Replacing those gas-guzzlers with electric vehicles gets a lot of media attention as a sure-fire way to keep the climate crisis at a more manageable level. But that transition is happening slowly, and it doesn’t go far enough in reimagining a more sustainable future for transportation.

The bigger picture, beyond cars, includes communities designed to make it easier for people to get around by public transportation, on foot, and on bicycle. Bicycles, in particular, are great for replacing car trips that might be too far to walk and too short for transit, the authors of the new study point out.

They found that bicycle production has actually grown faster than car production between 1962 and 2015. But owning a bike doesn’t cleanly translate to actually using that bike regularly, their study shows. That’s the case in the US, where bicycles tend to be used more for leisure than commuting. Bicycles were used for less than five percent of daily trips in most of the countries studied.

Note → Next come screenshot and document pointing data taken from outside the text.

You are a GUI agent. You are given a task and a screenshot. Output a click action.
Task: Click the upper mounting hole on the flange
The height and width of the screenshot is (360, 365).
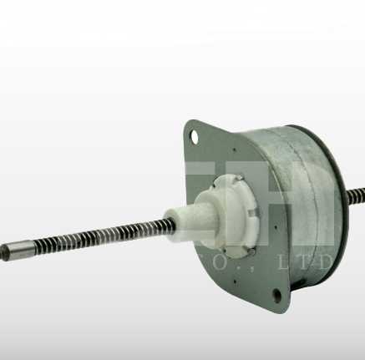195,134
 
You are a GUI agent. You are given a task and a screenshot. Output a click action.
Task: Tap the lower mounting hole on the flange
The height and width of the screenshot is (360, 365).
276,295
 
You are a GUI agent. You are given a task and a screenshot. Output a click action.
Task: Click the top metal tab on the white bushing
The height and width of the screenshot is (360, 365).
236,177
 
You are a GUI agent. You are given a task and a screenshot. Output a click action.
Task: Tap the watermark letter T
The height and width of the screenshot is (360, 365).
317,265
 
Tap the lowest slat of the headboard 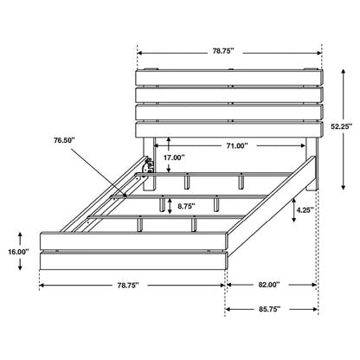click(x=229, y=129)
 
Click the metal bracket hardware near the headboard click(x=148, y=162)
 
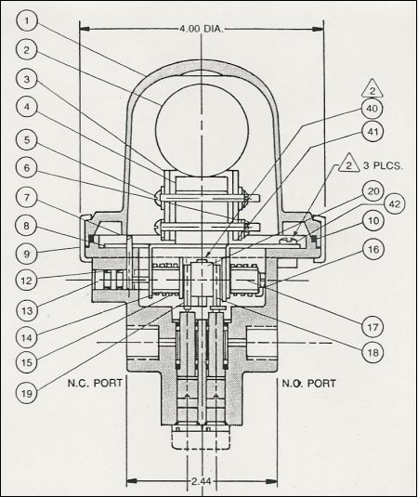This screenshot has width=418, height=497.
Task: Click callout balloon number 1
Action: click(x=27, y=21)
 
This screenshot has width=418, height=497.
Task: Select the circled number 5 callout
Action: click(x=27, y=139)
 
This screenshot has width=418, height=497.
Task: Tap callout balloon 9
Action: click(x=27, y=254)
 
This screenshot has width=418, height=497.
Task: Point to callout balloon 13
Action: click(x=27, y=311)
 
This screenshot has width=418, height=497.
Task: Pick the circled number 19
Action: click(x=27, y=393)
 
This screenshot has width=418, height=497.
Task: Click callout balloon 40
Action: click(x=372, y=109)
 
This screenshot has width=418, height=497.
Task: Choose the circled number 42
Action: click(x=394, y=203)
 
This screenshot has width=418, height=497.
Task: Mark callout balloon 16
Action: click(x=372, y=250)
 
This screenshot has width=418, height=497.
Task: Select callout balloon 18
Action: click(x=372, y=352)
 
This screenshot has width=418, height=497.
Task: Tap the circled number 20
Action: click(x=372, y=191)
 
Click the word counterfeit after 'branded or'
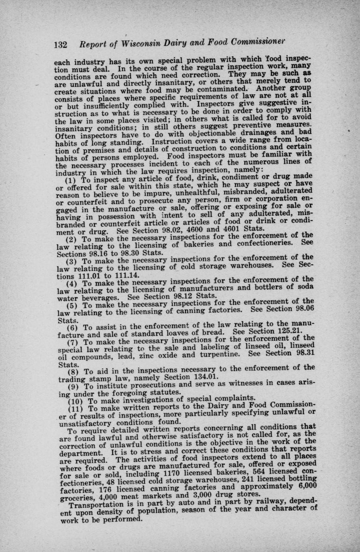[95, 224]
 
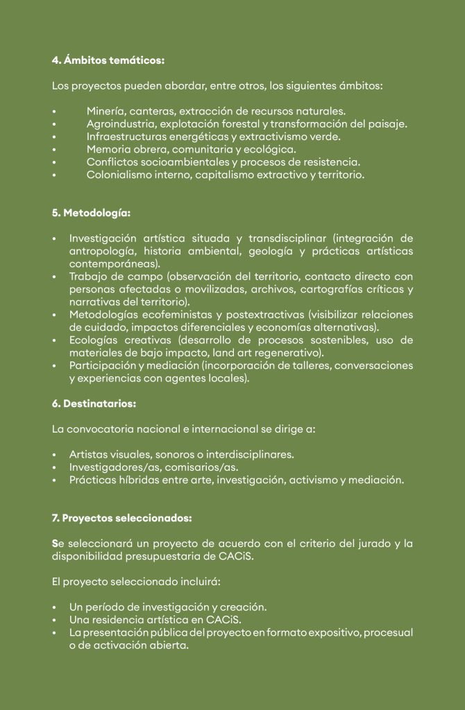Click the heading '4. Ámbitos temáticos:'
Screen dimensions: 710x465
(x=108, y=60)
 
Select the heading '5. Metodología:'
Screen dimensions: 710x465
(x=91, y=213)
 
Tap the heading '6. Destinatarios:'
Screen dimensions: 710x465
(x=94, y=403)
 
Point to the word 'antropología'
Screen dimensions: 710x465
(x=101, y=251)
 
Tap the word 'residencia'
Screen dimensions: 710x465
(x=117, y=620)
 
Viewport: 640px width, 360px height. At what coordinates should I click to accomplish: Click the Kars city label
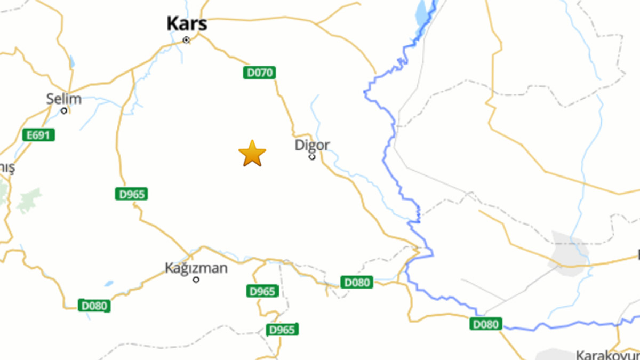click(x=186, y=24)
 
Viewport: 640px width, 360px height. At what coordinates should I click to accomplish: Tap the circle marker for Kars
click(x=186, y=40)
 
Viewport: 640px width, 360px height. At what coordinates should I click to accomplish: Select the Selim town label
click(x=64, y=99)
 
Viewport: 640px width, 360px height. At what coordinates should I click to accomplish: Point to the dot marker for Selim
click(x=64, y=111)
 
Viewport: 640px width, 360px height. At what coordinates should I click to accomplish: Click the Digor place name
click(x=312, y=145)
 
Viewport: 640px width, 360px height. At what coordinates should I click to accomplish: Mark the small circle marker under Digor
click(x=312, y=157)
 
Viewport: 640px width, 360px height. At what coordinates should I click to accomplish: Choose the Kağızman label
click(x=196, y=268)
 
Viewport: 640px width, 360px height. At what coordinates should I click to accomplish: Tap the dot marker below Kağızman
click(x=196, y=279)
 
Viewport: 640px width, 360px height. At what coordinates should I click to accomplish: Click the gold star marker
click(x=252, y=154)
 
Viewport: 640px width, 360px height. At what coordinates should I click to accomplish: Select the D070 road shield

Animated historical per-capita bicycle ownership versus per-capita car ownership from 1962 to 2015.

Animated historical per-capita bicycle ownership versus per-capita car ownership from 1962 to 2015.

The difference in the Netherlands and similar countries like Denmark, where there were high rates of owning and using a bike to get around, the paper says, often boils down to culture and environment. Bicycling might be seen as more dangerous, the paper notes, in some places with high traffic death rates where cyclers might have to navigate through streets crammed with cars.

To get over those kinds of humps, the new paper calls for “worldwide pro-bicycle policy and infrastructure.” That might look like more protected bicycle lanes or strategies to overcome the world’s driving addiction through carbon taxes or congestion pricing.

This study is the first to put together a worldwide dataset on bicycle ownership and use by country between 1962 and 2015, according to its authors. They pulled together information from the United Nations, travel surveys, journal articles, and industry reports. They ultimately included 60 countries representing 95 percent of the world’s GDP and bicycle production, import, and export.